Parrott's initial settlement demand was for $ 58.5 million. A month later, Bass offered $ 6 million not only to settle Walton's claims, but also to acquire surface estates of eight sections of Walton's ranch. Id. Walton refused to sell, authorized Parrott to settle Walton's claims for unpaid royalties for $ 6 million, and expressed his discontent with Parrott for not consulting Walton before making the $ 58.5 million settlement demand. Id. at 559-60.
When Parrott responded by urging Walton to sell part of his ranch, Walton discharged Parrott and hired Andrews & Kurth LLP. Id. at 560.
That firm settled Walton's claims against Bass for $ 900,000. Id. In the meantime, Hoover Slovacek demanded that Walton pay $ 1.7 million under the fee agreement. Hoover Slovacek contended that Bass's $ 6 million offer and Walton's subsequent authorization to settle for that amount established the present value of Walton's claims at the time of discharge. Id.

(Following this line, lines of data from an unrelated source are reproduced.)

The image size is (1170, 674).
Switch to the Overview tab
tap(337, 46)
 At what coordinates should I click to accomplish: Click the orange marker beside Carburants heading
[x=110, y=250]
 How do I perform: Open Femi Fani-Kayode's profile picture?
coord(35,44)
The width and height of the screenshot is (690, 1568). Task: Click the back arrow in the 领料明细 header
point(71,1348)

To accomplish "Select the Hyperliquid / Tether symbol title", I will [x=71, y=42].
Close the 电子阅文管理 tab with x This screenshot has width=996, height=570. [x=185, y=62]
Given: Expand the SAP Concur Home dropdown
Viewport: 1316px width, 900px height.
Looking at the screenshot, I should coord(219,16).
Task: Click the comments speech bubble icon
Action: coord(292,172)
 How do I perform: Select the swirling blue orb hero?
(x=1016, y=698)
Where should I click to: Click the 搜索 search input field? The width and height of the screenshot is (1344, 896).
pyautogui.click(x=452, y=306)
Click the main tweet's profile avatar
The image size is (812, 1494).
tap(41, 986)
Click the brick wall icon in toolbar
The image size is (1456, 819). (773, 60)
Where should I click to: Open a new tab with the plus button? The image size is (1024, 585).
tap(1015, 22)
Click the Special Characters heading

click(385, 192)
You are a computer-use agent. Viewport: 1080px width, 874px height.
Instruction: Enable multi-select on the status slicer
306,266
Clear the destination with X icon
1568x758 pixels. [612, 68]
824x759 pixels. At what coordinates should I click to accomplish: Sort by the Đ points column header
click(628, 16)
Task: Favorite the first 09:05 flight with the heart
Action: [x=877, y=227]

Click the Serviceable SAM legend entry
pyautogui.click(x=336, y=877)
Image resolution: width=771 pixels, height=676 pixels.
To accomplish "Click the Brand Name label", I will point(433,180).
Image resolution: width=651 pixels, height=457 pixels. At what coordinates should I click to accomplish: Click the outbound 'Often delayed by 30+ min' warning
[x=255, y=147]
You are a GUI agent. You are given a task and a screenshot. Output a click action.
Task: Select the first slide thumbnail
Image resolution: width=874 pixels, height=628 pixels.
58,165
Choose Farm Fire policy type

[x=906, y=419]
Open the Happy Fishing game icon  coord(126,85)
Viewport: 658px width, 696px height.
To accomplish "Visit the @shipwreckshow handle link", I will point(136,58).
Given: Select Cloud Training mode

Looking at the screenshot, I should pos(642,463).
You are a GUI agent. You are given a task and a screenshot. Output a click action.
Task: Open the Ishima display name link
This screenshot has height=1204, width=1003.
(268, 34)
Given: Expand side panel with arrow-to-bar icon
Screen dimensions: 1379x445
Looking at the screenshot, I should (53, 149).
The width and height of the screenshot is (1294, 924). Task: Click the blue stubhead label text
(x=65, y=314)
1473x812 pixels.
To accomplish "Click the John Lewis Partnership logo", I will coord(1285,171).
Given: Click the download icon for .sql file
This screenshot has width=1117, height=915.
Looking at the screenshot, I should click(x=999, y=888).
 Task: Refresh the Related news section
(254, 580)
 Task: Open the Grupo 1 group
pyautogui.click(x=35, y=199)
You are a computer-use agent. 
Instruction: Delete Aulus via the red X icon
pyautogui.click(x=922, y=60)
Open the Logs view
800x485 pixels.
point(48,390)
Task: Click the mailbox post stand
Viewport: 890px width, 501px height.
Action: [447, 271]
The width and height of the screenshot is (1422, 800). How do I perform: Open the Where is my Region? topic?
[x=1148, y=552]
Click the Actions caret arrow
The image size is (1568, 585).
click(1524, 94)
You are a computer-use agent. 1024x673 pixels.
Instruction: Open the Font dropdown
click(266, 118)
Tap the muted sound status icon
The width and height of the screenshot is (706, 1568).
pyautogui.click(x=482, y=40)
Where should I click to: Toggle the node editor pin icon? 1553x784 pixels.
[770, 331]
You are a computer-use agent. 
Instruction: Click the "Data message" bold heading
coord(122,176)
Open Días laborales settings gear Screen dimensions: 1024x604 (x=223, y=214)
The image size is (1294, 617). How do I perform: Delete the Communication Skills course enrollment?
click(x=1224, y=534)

The court examined whether the termination fee provision was contrary to public policy. Id. at 561-66. It concluded that the firm's provision penalized Walton for changing counsel; granted the firm an impermissible proprietary interest in Walton's claims; shifted the risks of representation almost entirely to Walton's detriment; and subverted several policies underlying the use of contingent fees. Id. at 566.
Thus, the court determined that it was unenforceable because it was unconscionable as a matter of law, severed the termination provision, and held the remainder of the fee agreement was enforceable. Id.